EXTRACTED ENTRIES:
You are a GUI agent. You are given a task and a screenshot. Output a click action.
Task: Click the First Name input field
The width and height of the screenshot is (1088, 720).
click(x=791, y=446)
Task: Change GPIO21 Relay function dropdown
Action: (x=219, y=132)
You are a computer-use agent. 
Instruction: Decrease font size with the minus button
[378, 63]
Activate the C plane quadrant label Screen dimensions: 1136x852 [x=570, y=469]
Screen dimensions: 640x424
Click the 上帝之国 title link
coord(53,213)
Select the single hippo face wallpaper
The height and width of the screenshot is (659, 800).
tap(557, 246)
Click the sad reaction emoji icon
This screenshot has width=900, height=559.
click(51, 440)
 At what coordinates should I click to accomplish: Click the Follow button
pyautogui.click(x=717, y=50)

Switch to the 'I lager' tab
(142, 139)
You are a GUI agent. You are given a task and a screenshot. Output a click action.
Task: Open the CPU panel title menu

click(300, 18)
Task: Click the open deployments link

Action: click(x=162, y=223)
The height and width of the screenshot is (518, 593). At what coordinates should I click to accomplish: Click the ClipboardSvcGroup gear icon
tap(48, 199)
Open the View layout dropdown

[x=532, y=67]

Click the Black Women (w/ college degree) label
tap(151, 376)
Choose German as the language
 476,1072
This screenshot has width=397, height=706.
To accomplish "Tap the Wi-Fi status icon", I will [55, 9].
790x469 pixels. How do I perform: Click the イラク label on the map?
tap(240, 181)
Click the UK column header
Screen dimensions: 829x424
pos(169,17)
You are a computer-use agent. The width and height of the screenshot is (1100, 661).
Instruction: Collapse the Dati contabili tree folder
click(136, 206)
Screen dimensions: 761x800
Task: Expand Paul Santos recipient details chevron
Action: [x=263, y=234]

WHAT IS NEEDED: Search the records above for the word "computer" and give the number of lines where it occurs, nothing else.

RESPONSE TO THE TASK: 2